The growing protest against threatened cuts in welfare benefits for lone parents and council services deepened yesterday as Bill Morris, the leader of the Prime Minister's own trade union, the TWGU, called on Gordon Brown, the Chancellor, to abandon his commitment to stick to Tory spending limits for two years.
The weight of opposition is now growing so much that even some senior sources within the Government believe that it may be forced to make some concessions. The Labour rebels opposing cuts for future claimants of lone parent benefits were digging in, and threatening to vote against the Government in the Commons later this month.
Council taxes may also have to go up by between 5 and 10 per cent in April, as a result of the tight Treasury limit being kept on the support given to councils by the Government.
John Prescott, the Deputy Prime Minister, will say tomorrow that capping will stay for another year, leaving councils a choice of raising taxes or cutting services.
He will argue that the Government's support will be above inflation, at nearly four per cent extra, and should mean that the rises are less than they would have been under the Tories. He will announce plans which will penalise two flagship Tory boroughs, Westminster and Wandsworth, with a few other councils, to provide fairer funding for other councils across the country.
Alistair Darling, the Chief Secretary to the Treasury, yesterday added to the impression that the Government was fighting a bush fire of protests by Labour MPs. He went on a round of television studios to reinforce the Chancellor's message that there would be no backing down. Another ministerial source said: "It has become a bit of a totem for Gordon but there is a lot of pressure on him to weaken his general stance."
The Secretary of State for Social Security, Harriet Harman, is seeing some of the rebels individually in an attempt to head off the revolt, and the whips are warning them that they will "face the consequences" if they vote against the Government.
Ministers are privately reluctant to spell out what the consequences are likely to be.

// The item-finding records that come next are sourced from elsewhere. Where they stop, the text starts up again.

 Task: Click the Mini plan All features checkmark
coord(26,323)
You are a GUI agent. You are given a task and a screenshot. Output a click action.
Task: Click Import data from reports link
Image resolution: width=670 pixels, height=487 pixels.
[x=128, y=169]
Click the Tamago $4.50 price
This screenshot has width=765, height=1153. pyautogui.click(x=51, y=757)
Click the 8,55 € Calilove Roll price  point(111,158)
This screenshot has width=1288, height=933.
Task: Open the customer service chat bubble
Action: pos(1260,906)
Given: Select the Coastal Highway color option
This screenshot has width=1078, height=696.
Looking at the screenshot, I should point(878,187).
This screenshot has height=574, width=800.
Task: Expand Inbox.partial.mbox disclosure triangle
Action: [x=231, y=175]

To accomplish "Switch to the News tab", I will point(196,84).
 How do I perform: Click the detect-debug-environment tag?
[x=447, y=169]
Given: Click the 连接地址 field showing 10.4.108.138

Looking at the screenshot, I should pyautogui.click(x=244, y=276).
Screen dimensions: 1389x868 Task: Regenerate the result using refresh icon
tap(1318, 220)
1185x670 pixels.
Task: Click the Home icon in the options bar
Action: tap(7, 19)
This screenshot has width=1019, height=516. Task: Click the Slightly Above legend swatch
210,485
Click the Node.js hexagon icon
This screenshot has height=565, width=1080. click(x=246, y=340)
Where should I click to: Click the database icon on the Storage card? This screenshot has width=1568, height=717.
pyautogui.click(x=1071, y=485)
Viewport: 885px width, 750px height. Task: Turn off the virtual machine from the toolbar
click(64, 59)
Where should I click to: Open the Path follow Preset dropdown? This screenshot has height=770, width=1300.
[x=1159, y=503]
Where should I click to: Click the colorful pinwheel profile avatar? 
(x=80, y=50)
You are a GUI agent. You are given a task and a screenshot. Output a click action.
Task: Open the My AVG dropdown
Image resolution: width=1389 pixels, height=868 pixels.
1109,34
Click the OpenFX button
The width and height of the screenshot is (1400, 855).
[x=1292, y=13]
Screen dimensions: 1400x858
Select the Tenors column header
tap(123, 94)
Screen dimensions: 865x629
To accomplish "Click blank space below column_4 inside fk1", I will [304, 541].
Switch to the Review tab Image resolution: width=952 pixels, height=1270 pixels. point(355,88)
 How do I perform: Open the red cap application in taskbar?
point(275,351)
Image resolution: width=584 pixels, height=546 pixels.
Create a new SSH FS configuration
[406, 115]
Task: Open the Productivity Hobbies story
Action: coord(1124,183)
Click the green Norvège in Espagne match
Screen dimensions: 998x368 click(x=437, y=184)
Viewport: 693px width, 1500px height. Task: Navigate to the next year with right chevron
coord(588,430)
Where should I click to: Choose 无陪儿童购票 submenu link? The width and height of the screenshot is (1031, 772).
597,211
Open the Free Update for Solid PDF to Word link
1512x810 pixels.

They are not likely to include removing the whip so soon in the Parliament.
And potential rebels will have been emboldened yesterday by the hardest attack so far on the Government's stand by Mr Morris, a member of the Government task force working on the "new deal" for cutting unemployment. "It's bad news for those who rely on public services, because the Chancellor has decide to stick to the Tories' spending limits and if you do that you're into real cuts," Mr Morris said on GMTV. The council tax rises mean the bill for an average Band D house, worth up to pounds 88,000, could go up from pounds 689 to pounds 737 a year in April.
Mr Prescott remains in favour of redistribution of wealth, however, and will be consulting on a plan to introduce a new top rate council tax band, above the present "H band", for those with houses with a value of pounds 450,000 or more.